Engineering and technology group Altron says it is giving “special attention” to turning around the underperforming Altech and Powertech units that contributed to the JSE-listed group’s sharp earnings decline in the year to end February 2012.
Group revenue rose 3% to R23.6-billion (R22.8-billion), but earnings before interest, taxes, depreciation and amortisation (Ebitda) fell 7% to R1.9-billion (R2.1-billion), while adjusted diluted headline earnings a share declined 15% to 206c (243c).
Following “substantial impairments”, the group incurred a loss after tax of R79-million, from a profit of R699-million. Following “substantial impairments”, the group incurred a loss after tax of R79-million, from a profit of R699-million.There were goodwill impairments of R412-million, property plant and equipment impairments of R235-million and intangible impairments of R300-million.
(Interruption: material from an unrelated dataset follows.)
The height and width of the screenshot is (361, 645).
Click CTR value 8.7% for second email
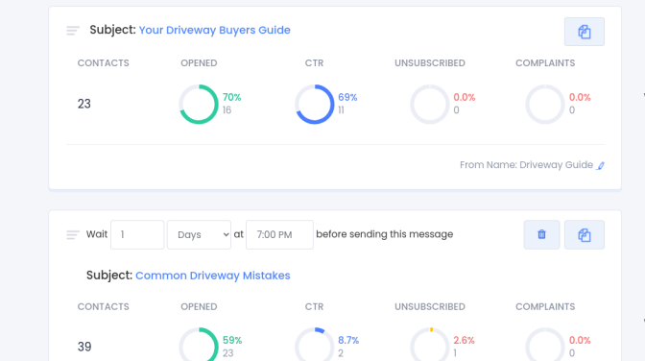click(348, 341)
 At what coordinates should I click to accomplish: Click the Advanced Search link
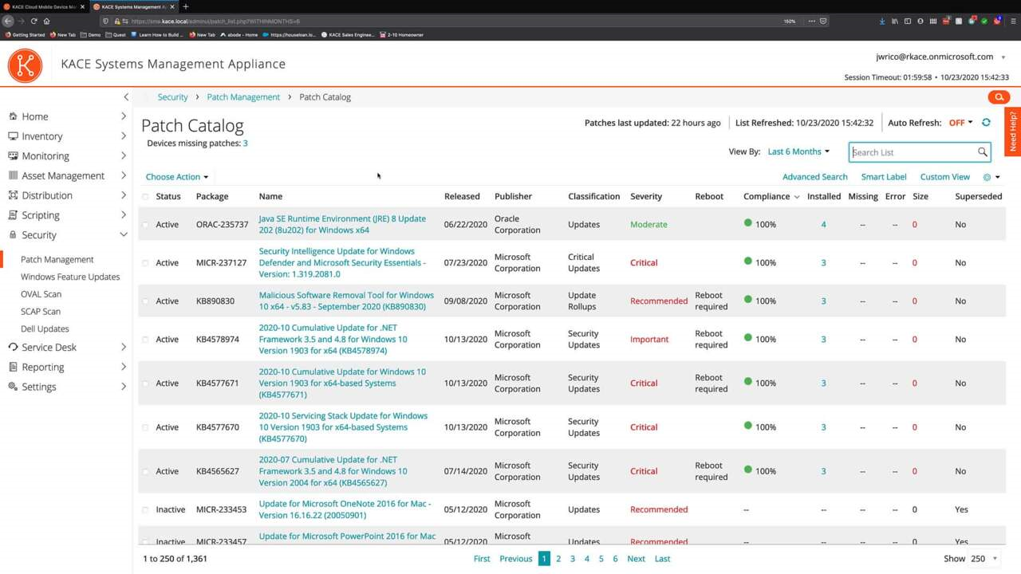click(814, 176)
Most of the impairments related to Altech's East African business, which totalled R589-million, while impairments in West Africa totalled R242-million. Altech had decided to disinvest from West Africa, while a turnaround strategy was being pursued at Kenya Data Networks, where a new management team had been assembled.
The results were also impacted by an increase in the effective tax rate as a result of non-recognition of various deferred tax assets on losses in the underperforming operations.
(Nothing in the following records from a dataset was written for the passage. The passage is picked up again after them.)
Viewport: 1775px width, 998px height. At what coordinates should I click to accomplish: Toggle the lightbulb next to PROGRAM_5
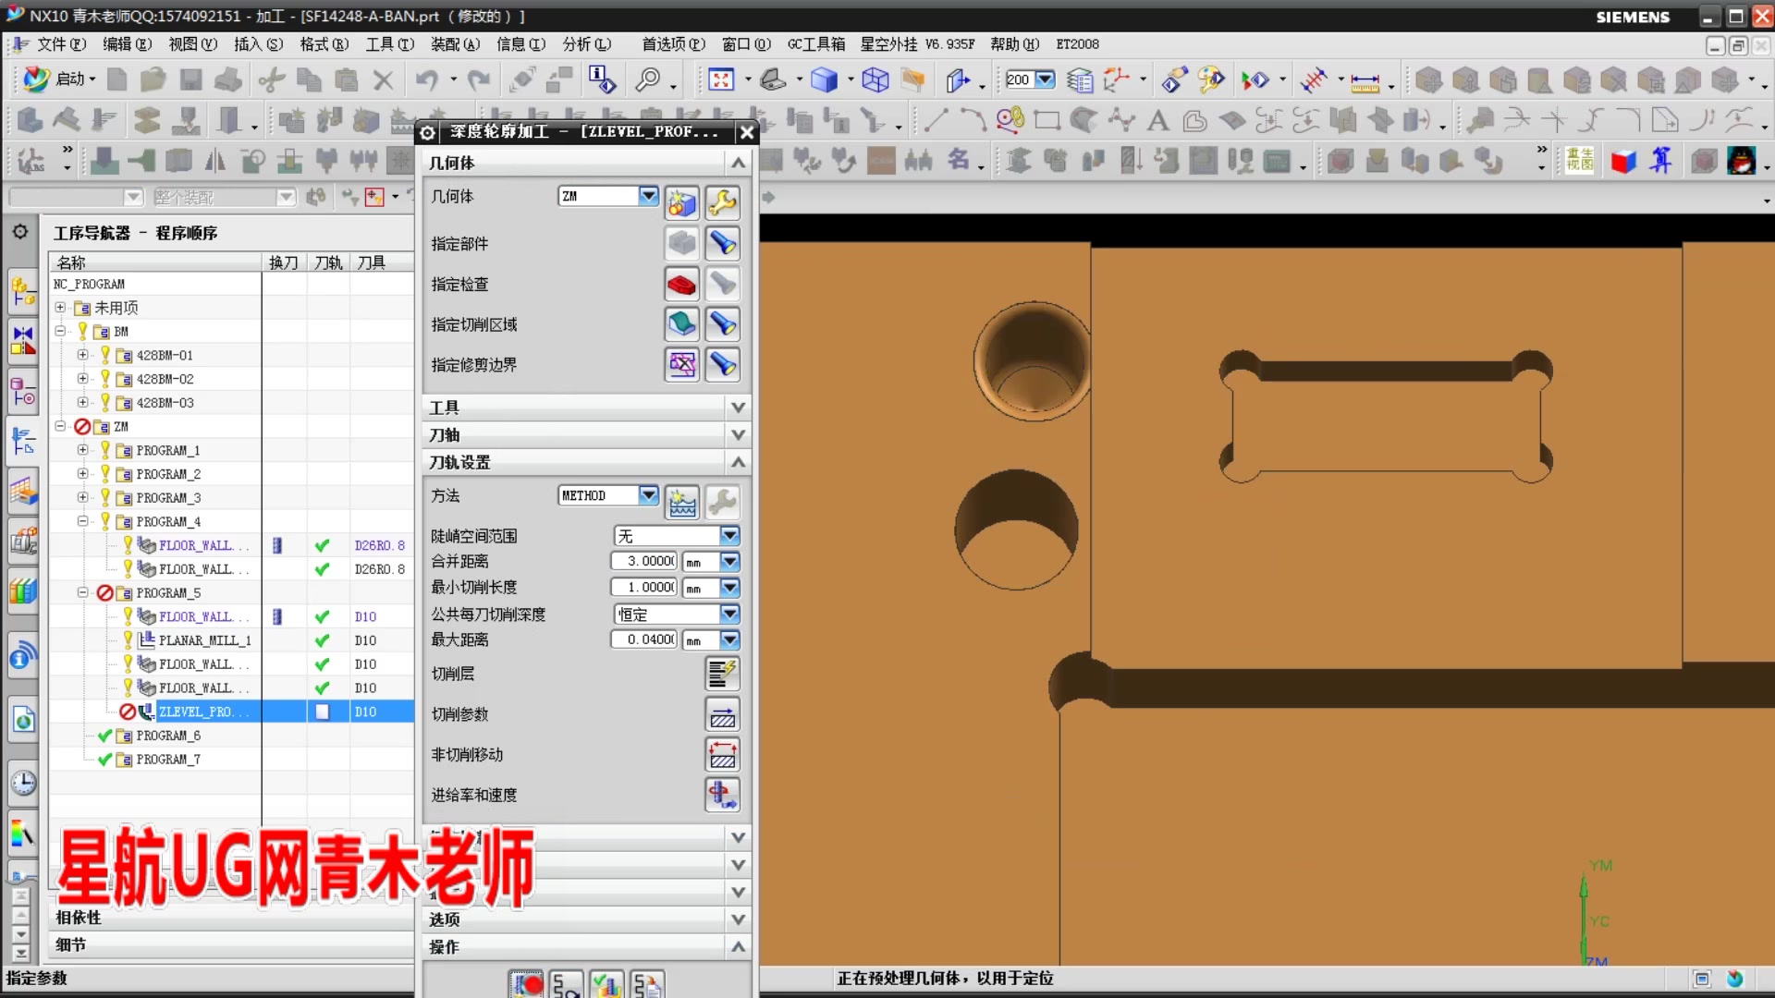tap(104, 592)
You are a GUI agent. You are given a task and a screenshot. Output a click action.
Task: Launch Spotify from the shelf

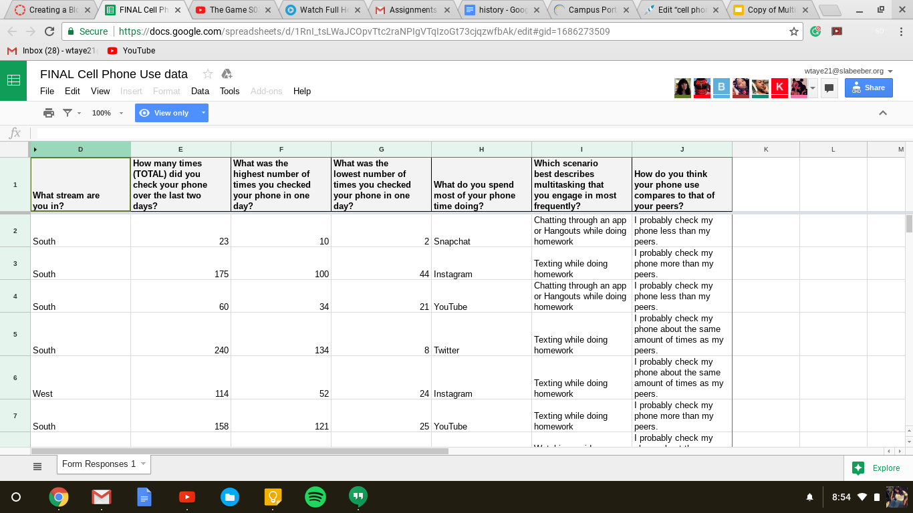(x=315, y=497)
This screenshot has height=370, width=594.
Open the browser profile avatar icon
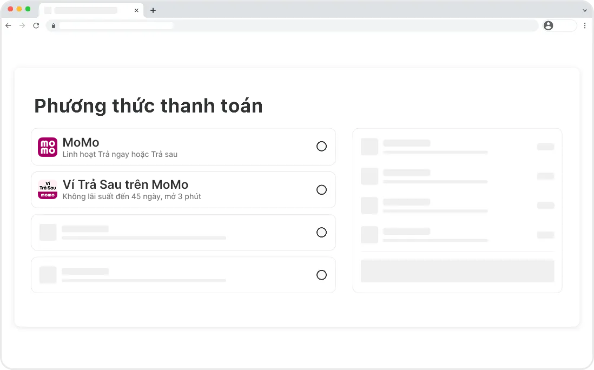pyautogui.click(x=549, y=25)
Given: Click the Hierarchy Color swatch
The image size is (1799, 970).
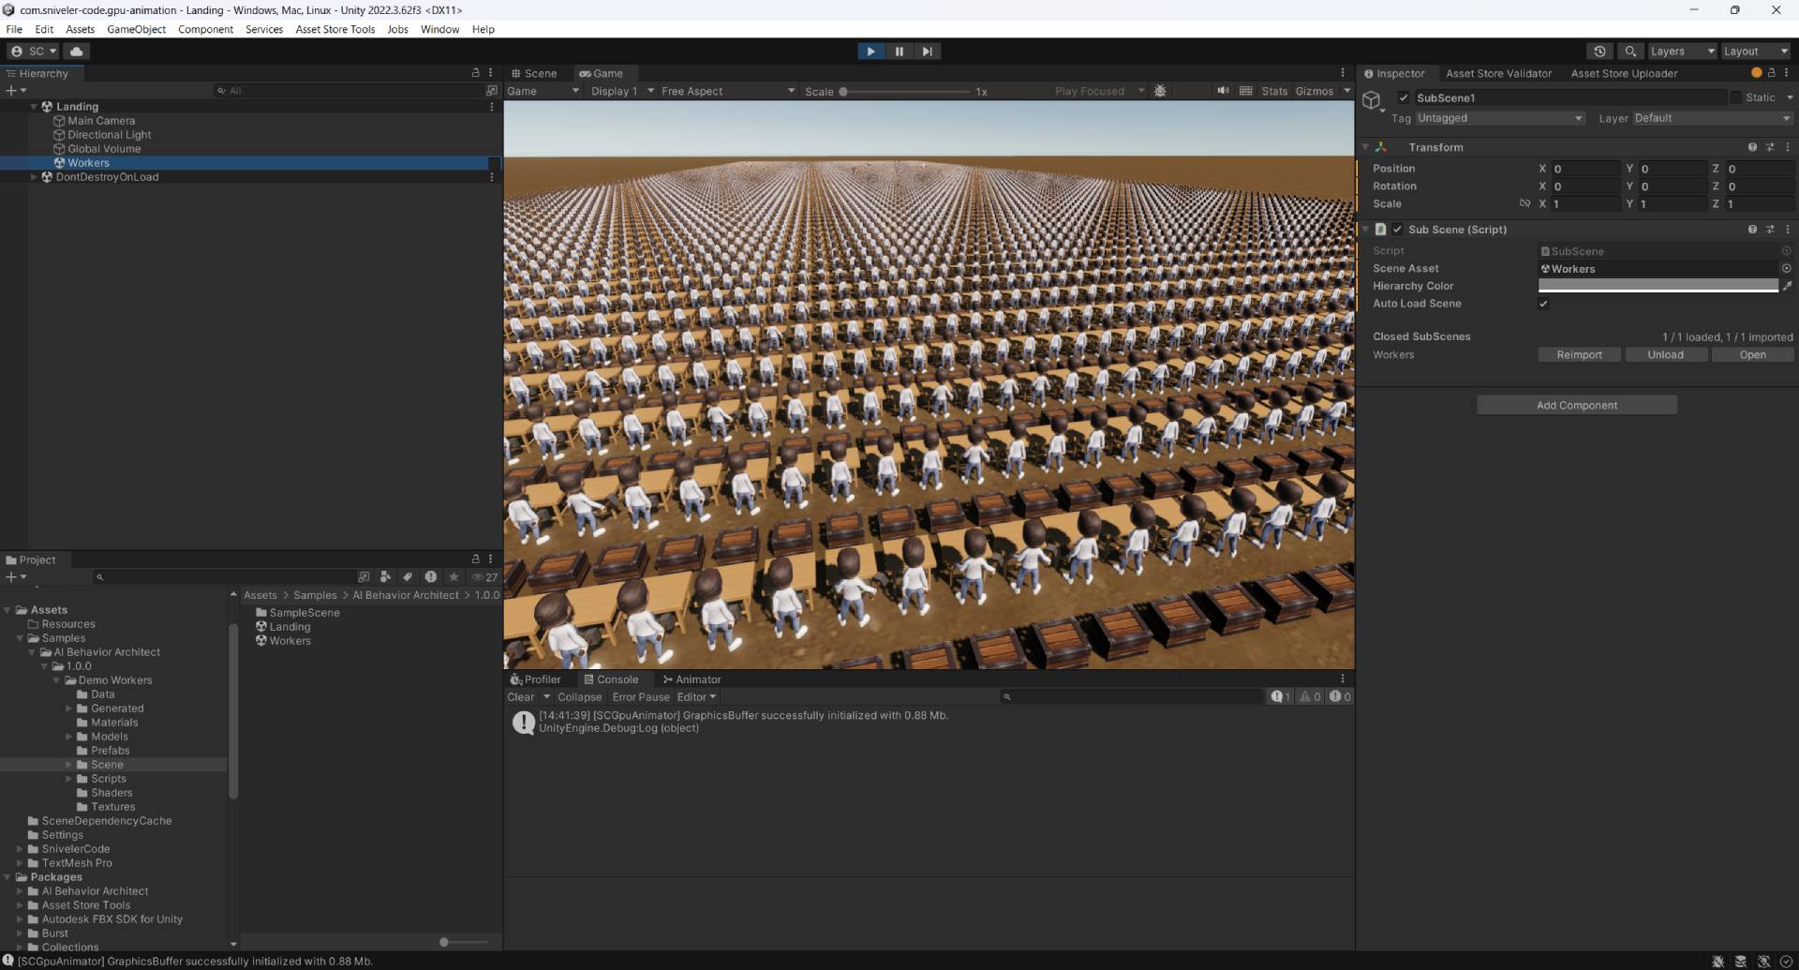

CE Robert Venter said that parts of Altech and Powertech experienced challenging times, while its information technology subsidiary Bytes emerged as the group’s largest contributor. Bytes reported an 11% rise in Ebitda to R527-million, despite flat revenues of R6.1-billion.
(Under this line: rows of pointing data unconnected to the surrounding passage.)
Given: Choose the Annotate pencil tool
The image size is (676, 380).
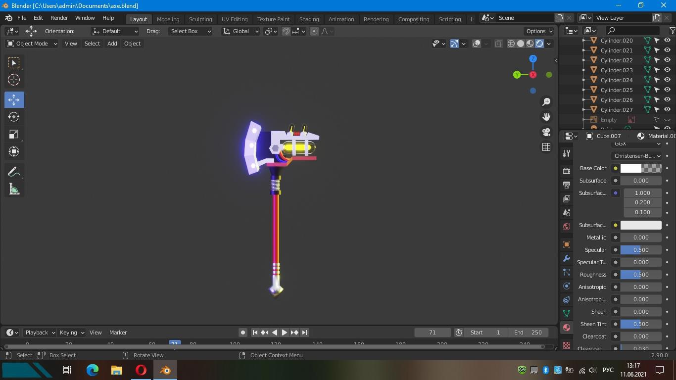Looking at the screenshot, I should pos(14,172).
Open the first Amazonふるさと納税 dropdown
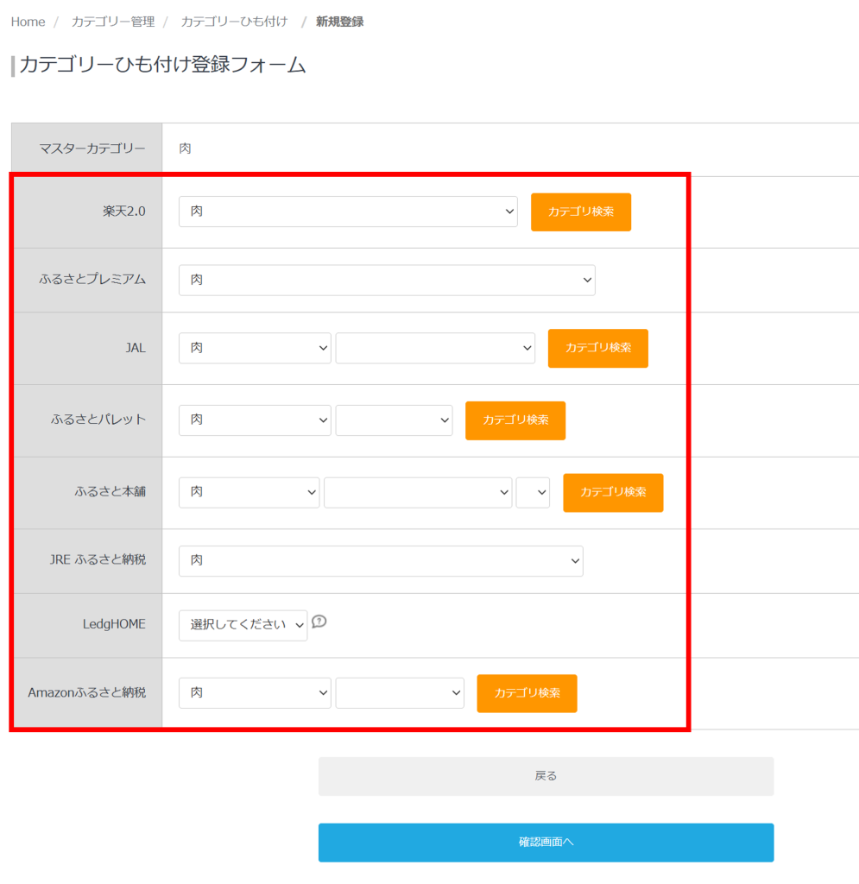Image resolution: width=859 pixels, height=884 pixels. [254, 692]
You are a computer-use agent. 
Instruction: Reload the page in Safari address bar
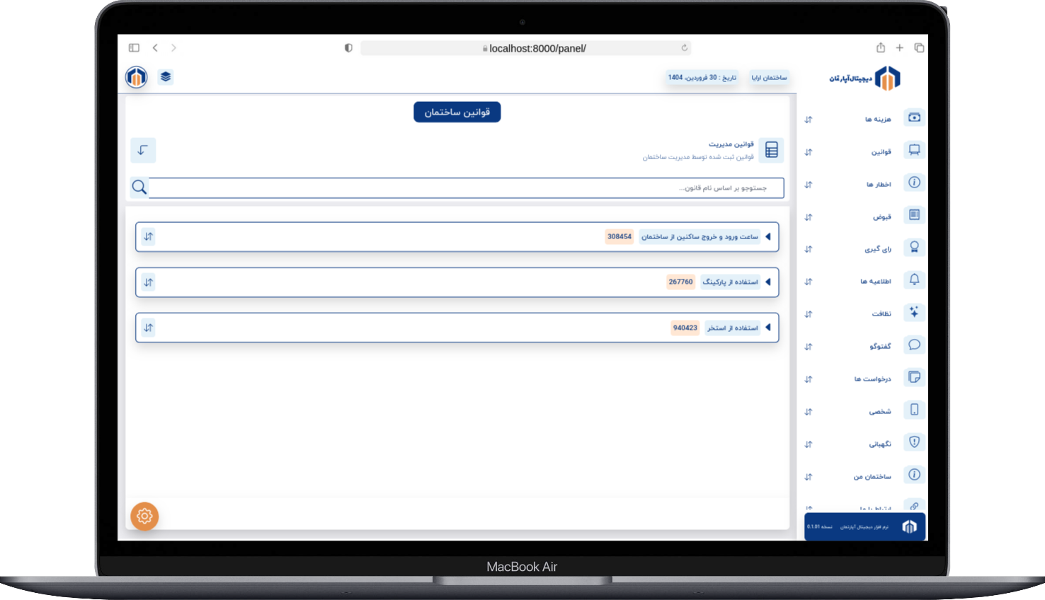point(684,48)
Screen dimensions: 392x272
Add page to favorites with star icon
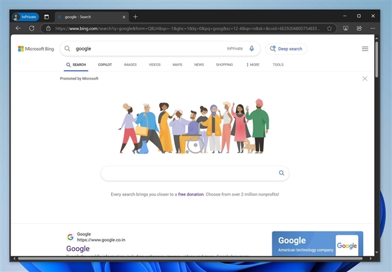(329, 29)
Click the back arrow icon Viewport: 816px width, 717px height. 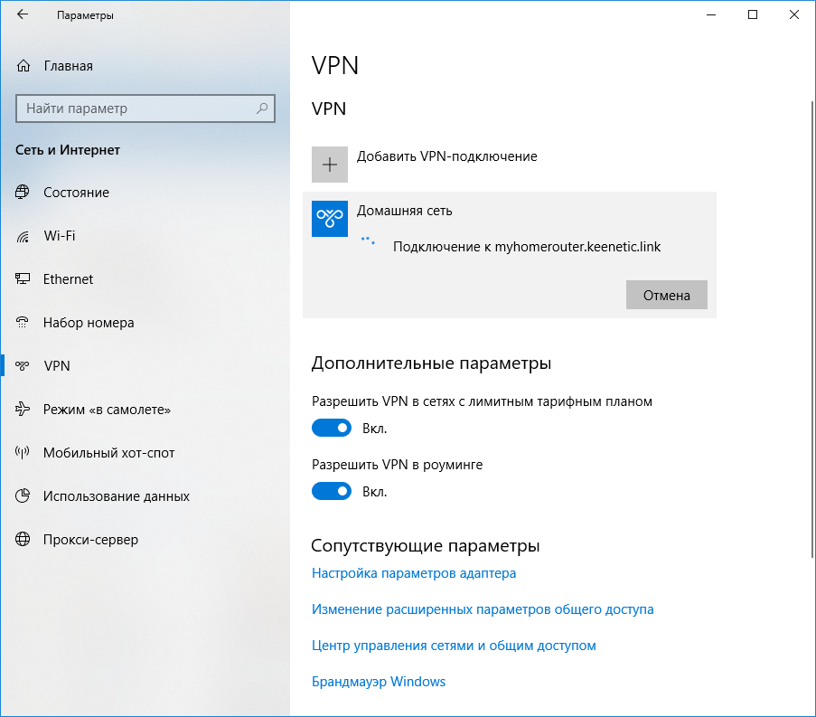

Altech’s overall results were negatively impacted by significant impairments in the East and West African businesses. Revenue increased by 3% to R9.97-billion, but Ebitda declined by 14% to R919-million. “We are disposing of the West African business and we have taken significant remedial action in Altech East Africa,” Venter said.
Results at Powertech were negatively affected by its cables business. Overall, revenue increased by 6% to R7.5-billion, but Ebitda fell 7% to R500-million.
The cables unit was hurt by a poor performance from Aberdare International, caused by very difficult economic conditions in Iberia. Demand from the infrastructure sector, including from Eskom and South African municipalities, had been strong.
Venter said that numerous cost-cutting and rationalisation steps had been taken, but that the cables business would only recover once the building and construction sector turned.
Altron would continue to focus on organic and acquisitive growth opportunities in the current financial year.
However, Venter said special attention would also be given to “getting the currently underperforming businesses back on track”.
“Improvement in Altech East Africa is imperative,” Venter said, adding that the focus of the turnaround was on restoring network stability, improving customer relationships and integrating the Rwandan, Tanzanian, Ugandan and Kenyan businesses.